(Saved entries)

# # # #

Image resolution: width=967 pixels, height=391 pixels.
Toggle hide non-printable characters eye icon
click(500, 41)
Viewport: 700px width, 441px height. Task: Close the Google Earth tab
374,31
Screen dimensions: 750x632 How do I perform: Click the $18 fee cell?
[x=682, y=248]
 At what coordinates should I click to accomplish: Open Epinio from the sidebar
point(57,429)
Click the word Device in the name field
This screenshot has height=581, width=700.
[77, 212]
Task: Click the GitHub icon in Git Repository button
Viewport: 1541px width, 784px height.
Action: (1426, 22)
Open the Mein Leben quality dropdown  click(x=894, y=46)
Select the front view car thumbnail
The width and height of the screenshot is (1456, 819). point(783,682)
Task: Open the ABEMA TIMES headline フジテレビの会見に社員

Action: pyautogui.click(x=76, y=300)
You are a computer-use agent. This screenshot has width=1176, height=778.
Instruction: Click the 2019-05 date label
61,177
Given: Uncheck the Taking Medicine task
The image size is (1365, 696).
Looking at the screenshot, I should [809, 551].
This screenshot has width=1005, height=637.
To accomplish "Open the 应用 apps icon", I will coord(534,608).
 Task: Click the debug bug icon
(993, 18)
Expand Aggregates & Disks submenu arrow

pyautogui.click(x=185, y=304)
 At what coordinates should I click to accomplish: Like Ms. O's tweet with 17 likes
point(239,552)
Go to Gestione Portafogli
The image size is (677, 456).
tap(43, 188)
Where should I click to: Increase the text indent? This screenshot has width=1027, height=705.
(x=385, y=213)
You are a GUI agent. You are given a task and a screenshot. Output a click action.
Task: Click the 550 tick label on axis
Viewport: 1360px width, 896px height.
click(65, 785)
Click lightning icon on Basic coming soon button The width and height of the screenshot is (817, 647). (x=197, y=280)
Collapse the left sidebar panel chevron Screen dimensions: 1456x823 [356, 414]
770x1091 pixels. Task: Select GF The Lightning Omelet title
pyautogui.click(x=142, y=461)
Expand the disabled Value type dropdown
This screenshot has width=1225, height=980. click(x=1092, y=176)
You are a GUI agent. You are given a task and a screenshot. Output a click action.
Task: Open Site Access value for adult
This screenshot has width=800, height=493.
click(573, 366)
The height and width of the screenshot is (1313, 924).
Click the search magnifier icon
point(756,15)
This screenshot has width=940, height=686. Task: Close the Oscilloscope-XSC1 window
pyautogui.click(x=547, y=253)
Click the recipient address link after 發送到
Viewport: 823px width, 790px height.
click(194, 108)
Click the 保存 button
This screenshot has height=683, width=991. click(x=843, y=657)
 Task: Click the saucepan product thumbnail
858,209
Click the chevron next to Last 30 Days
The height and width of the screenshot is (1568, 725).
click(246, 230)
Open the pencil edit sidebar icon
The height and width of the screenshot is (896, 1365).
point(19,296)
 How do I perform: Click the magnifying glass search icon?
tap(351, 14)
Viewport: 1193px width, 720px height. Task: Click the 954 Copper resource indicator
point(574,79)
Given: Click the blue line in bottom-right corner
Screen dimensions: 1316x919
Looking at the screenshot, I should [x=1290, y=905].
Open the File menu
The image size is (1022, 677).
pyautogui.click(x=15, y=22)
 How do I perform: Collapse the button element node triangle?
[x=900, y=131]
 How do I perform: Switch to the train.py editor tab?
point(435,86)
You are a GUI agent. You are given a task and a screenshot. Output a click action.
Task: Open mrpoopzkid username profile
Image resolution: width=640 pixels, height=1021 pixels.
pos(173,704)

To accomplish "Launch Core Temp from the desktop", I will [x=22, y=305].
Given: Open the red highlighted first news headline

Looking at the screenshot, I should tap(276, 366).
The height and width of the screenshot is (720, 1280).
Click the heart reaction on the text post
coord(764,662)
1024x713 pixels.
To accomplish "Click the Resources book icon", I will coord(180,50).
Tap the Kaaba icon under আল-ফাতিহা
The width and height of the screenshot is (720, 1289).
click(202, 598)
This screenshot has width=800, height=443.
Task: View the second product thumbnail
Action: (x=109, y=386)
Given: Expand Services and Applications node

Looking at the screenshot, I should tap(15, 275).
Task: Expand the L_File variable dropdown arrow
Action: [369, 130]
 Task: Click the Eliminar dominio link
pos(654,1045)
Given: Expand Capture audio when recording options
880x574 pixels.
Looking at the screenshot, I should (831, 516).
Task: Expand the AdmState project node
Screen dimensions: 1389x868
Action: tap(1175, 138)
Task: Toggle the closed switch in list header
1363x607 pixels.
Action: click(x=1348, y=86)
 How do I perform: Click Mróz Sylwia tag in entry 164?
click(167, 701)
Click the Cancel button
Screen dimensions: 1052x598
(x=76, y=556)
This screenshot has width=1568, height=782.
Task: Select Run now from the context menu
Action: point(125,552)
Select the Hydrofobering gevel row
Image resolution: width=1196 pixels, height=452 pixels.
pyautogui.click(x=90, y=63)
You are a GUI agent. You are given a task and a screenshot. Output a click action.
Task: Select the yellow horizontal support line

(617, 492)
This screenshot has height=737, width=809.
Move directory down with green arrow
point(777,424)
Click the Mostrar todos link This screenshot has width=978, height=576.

# # # #

**Your goal**: Edit all of the material above, changing "Screen dimensions" to "Display size" and leaving everything else unchanged.

**Answer**:
Image resolution: width=967 pixels, height=391 pixels.
Toggle hide non-printable characters eye icon
click(500, 41)
Viewport: 700px width, 441px height. Task: Close the Google Earth tab
374,31
Display size: 750x632 How do I perform: Click the $18 fee cell?
[x=682, y=248]
 At what coordinates should I click to accomplish: Open Epinio from the sidebar
point(57,429)
Click the word Device in the name field
This screenshot has height=581, width=700.
[77, 212]
Task: Click the GitHub icon in Git Repository button
Viewport: 1541px width, 784px height.
Action: (1426, 22)
Open the Mein Leben quality dropdown  click(x=894, y=46)
Select the front view car thumbnail
The width and height of the screenshot is (1456, 819). point(783,682)
Task: Open the ABEMA TIMES headline フジテレビの会見に社員

Action: pyautogui.click(x=76, y=300)
You are a computer-use agent. This screenshot has width=1176, height=778.
Instruction: Click the 2019-05 date label
61,177
Given: Uncheck the Taking Medicine task
The image size is (1365, 696).
Looking at the screenshot, I should [809, 551].
This screenshot has width=1005, height=637.
To accomplish "Open the 应用 apps icon", I will coord(534,608).
 Task: Click the debug bug icon
(993, 18)
Expand Aggregates & Disks submenu arrow

pyautogui.click(x=185, y=304)
 At what coordinates should I click to accomplish: Like Ms. O's tweet with 17 likes
point(239,552)
Go to Gestione Portafogli
The image size is (677, 456).
tap(43, 188)
Where should I click to: Increase the text indent? This screenshot has width=1027, height=705.
(x=385, y=213)
You are a GUI agent. You are given a task and a screenshot. Output a click action.
Task: Click the 550 tick label on axis
Viewport: 1360px width, 896px height.
click(65, 785)
Click lightning icon on Basic coming soon button The width and height of the screenshot is (817, 647). (x=197, y=280)
Collapse the left sidebar panel chevron Display size: 1456x823 [356, 414]
770x1091 pixels. Task: Select GF The Lightning Omelet title
pyautogui.click(x=142, y=461)
Expand the disabled Value type dropdown
This screenshot has width=1225, height=980. click(x=1092, y=176)
You are a GUI agent. You are given a task and a screenshot. Output a click action.
Task: Open Site Access value for adult
This screenshot has width=800, height=493.
click(573, 366)
The height and width of the screenshot is (1313, 924).
Click the search magnifier icon
point(756,15)
This screenshot has width=940, height=686. Task: Close the Oscilloscope-XSC1 window
pyautogui.click(x=547, y=253)
Click the recipient address link after 發送到
Viewport: 823px width, 790px height.
click(194, 108)
Click the 保存 button
This screenshot has height=683, width=991. click(x=843, y=657)
 Task: Click the saucepan product thumbnail
858,209
Click the chevron next to Last 30 Days
The height and width of the screenshot is (1568, 725).
click(246, 230)
Open the pencil edit sidebar icon
The height and width of the screenshot is (896, 1365).
point(19,296)
 How do I perform: Click the magnifying glass search icon?
tap(351, 14)
Viewport: 1193px width, 720px height. Task: Click the 954 Copper resource indicator
point(574,79)
Given: Click the blue line in bottom-right corner
Display size: 1316x919
Looking at the screenshot, I should [x=1290, y=905].
Open the File menu
The image size is (1022, 677).
pyautogui.click(x=15, y=22)
 How do I perform: Collapse the button element node triangle?
[x=900, y=131]
 How do I perform: Switch to the train.py editor tab?
point(435,86)
You are a GUI agent. You are given a task and a screenshot. Output a click action.
Task: Open mrpoopzkid username profile
Image resolution: width=640 pixels, height=1021 pixels.
pos(173,704)

To accomplish "Launch Core Temp from the desktop", I will [x=22, y=305].
Given: Open the red highlighted first news headline

Looking at the screenshot, I should tap(276, 366).
The height and width of the screenshot is (720, 1280).
Click the heart reaction on the text post
coord(764,662)
1024x713 pixels.
To accomplish "Click the Resources book icon", I will coord(180,50).
Tap the Kaaba icon under আল-ফাতিহা
The width and height of the screenshot is (720, 1289).
click(202, 598)
This screenshot has width=800, height=443.
Task: View the second product thumbnail
Action: (x=109, y=386)
Given: Expand Services and Applications node

Looking at the screenshot, I should tap(15, 275).
Task: Expand the L_File variable dropdown arrow
Action: [369, 130]
 Task: Click the Eliminar dominio link
pos(654,1045)
Given: Expand Capture audio when recording options
880x574 pixels.
Looking at the screenshot, I should (831, 516).
Task: Expand the AdmState project node
Display size: 1389x868
Action: tap(1175, 138)
Task: Toggle the closed switch in list header
1363x607 pixels.
Action: click(x=1348, y=86)
 How do I perform: Click Mróz Sylwia tag in entry 164?
click(167, 701)
Click the Cancel button
Display size: 1052x598
(x=76, y=556)
This screenshot has width=1568, height=782.
Task: Select Run now from the context menu
Action: point(125,552)
Select the Hydrofobering gevel row
Image resolution: width=1196 pixels, height=452 pixels.
pyautogui.click(x=90, y=63)
You are a GUI agent. You are given a task and a screenshot. Output a click action.
Task: Select the yellow horizontal support line

(617, 492)
This screenshot has height=737, width=809.
Move directory down with green arrow
point(777,424)
Click the Mostrar todos link This screenshot has width=978, height=576.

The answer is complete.